== EXTRACTED INFORMATION ==

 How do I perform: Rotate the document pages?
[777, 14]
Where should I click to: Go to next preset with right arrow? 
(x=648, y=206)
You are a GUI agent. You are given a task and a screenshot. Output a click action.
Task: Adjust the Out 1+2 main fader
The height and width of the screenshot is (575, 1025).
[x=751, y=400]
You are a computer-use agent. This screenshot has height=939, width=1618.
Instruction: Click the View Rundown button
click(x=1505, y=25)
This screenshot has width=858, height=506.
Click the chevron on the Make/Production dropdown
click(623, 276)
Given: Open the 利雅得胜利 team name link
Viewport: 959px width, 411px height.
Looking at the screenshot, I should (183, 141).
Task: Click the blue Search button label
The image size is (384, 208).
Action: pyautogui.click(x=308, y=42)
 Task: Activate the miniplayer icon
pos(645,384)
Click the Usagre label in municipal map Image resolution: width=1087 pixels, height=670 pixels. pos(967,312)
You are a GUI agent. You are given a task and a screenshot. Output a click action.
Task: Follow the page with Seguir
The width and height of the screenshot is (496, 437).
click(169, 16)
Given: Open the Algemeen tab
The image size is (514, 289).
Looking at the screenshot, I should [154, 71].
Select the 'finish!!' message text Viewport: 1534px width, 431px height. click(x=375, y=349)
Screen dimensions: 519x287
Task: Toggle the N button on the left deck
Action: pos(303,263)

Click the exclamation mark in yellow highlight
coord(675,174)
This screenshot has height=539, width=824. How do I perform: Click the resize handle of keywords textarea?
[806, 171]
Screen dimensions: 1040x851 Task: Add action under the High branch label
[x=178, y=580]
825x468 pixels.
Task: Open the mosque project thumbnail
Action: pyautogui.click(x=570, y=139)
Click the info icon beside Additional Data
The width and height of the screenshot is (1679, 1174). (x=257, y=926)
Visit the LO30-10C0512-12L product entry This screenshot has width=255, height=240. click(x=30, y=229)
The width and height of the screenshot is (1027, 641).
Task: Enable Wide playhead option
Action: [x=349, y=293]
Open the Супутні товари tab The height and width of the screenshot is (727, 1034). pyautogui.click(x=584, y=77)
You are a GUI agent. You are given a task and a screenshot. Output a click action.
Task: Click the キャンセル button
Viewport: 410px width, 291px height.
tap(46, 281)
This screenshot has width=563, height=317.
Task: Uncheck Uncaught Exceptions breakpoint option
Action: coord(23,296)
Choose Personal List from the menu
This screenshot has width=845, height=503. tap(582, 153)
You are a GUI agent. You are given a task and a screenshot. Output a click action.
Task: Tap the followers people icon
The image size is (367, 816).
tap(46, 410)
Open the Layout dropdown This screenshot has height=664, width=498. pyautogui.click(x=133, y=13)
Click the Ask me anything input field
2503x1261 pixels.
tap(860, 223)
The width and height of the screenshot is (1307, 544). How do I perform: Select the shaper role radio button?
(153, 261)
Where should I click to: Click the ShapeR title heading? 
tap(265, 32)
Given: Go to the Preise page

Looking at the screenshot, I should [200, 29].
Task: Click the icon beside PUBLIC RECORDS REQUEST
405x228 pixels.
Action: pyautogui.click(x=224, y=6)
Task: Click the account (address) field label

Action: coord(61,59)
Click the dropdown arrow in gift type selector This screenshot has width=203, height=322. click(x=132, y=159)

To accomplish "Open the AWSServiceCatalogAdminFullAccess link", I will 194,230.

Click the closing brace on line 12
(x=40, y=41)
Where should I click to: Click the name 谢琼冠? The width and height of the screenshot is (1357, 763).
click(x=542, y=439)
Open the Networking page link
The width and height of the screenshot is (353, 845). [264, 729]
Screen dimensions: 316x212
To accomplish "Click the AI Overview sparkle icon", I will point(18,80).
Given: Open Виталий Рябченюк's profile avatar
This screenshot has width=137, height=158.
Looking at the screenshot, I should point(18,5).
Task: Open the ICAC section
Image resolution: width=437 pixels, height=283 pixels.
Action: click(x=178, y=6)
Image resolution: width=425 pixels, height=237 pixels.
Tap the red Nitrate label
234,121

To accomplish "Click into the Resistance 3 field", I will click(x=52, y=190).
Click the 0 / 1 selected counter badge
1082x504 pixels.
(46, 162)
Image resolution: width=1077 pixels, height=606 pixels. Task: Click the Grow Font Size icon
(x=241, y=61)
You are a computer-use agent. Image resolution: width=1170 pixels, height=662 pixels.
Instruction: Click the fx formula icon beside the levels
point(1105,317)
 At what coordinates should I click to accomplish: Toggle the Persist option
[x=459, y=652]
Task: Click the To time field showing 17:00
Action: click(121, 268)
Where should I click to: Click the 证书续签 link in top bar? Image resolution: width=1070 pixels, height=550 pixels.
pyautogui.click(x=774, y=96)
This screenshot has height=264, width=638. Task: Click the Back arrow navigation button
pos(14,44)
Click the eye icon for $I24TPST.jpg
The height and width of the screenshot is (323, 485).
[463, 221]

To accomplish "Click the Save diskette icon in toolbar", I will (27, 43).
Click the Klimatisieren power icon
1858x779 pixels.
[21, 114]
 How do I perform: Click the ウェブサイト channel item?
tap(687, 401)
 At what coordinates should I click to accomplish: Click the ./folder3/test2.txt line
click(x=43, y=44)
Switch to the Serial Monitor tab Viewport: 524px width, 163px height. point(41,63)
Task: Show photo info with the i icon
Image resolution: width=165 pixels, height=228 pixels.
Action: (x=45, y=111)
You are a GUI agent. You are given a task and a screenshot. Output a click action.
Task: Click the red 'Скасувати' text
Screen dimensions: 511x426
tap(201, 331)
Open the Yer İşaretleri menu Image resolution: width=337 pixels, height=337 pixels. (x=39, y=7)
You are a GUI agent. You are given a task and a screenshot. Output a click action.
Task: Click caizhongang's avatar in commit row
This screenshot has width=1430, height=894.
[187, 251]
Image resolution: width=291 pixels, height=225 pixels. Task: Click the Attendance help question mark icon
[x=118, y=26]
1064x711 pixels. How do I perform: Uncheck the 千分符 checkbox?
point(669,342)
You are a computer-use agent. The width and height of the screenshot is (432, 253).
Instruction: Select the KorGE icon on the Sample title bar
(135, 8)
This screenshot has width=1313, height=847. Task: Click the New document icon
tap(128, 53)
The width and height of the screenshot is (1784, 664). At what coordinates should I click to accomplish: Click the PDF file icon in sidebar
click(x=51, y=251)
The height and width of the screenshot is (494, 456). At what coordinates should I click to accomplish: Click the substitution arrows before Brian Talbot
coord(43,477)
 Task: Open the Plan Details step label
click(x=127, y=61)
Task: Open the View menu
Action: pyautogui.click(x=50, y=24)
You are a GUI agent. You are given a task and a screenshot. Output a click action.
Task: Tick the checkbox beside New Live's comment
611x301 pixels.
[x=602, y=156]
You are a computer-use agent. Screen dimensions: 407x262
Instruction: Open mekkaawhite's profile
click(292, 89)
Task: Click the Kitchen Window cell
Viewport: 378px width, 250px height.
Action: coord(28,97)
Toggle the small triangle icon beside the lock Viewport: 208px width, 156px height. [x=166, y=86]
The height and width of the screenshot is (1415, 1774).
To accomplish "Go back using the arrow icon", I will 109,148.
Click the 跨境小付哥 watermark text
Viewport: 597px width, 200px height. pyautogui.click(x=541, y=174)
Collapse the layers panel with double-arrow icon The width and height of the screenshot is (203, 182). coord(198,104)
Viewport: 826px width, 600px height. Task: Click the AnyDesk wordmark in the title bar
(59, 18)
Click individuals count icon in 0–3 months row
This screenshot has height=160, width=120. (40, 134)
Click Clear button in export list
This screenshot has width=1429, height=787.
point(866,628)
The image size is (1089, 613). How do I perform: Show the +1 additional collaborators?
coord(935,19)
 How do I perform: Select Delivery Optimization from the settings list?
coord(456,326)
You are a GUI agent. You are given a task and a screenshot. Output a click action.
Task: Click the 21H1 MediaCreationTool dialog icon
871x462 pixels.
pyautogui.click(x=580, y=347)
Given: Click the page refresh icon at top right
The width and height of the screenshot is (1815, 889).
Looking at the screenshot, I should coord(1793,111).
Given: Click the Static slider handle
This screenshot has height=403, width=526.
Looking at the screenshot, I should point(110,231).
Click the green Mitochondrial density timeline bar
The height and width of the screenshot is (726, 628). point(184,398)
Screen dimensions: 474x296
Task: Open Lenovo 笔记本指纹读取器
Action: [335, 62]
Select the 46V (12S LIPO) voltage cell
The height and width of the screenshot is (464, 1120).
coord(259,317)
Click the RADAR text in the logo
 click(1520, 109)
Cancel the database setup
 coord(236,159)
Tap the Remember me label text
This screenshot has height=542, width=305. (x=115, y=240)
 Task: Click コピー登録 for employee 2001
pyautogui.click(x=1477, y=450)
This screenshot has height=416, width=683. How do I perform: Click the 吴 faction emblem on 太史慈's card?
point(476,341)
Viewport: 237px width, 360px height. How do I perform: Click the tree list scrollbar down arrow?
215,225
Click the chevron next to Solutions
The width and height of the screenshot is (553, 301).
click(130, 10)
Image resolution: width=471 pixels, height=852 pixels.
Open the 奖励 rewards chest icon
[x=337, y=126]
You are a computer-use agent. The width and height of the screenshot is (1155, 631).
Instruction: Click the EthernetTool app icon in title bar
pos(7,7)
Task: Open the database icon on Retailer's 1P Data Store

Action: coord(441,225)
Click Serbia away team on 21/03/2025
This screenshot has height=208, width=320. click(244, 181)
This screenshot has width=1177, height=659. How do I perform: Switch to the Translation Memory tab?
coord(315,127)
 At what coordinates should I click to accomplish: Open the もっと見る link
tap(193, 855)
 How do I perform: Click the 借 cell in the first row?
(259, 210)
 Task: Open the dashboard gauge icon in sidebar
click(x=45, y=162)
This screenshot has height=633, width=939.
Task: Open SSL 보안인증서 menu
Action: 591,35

===

§ REQUIREMENTS
Recast the stretch of the material that opens with the line containing "Given: Open the Algemeen tab" and closes with the line containing "Action: pos(303,263)" as a Markdown table with the columns Row and Line. Number each line in Row, skip any blank lines, and include no other lines.

§ FULL ANSWER
| Row | Line |
|---|---|
| 1 | Given: Open the Algemeen tab |
| 2 | The image size is (514, 289). |
| 3 | Looking at the screenshot, I should [154, 71]. |
| 4 | Select the 'finish!!' message text Viewport: 1534px width, 431px height. click(x=375, y=349) |
| 5 | Screen dimensions: 519x287 |
| 6 | Task: Toggle the N button on the left deck |
| 7 | Action: pos(303,263) |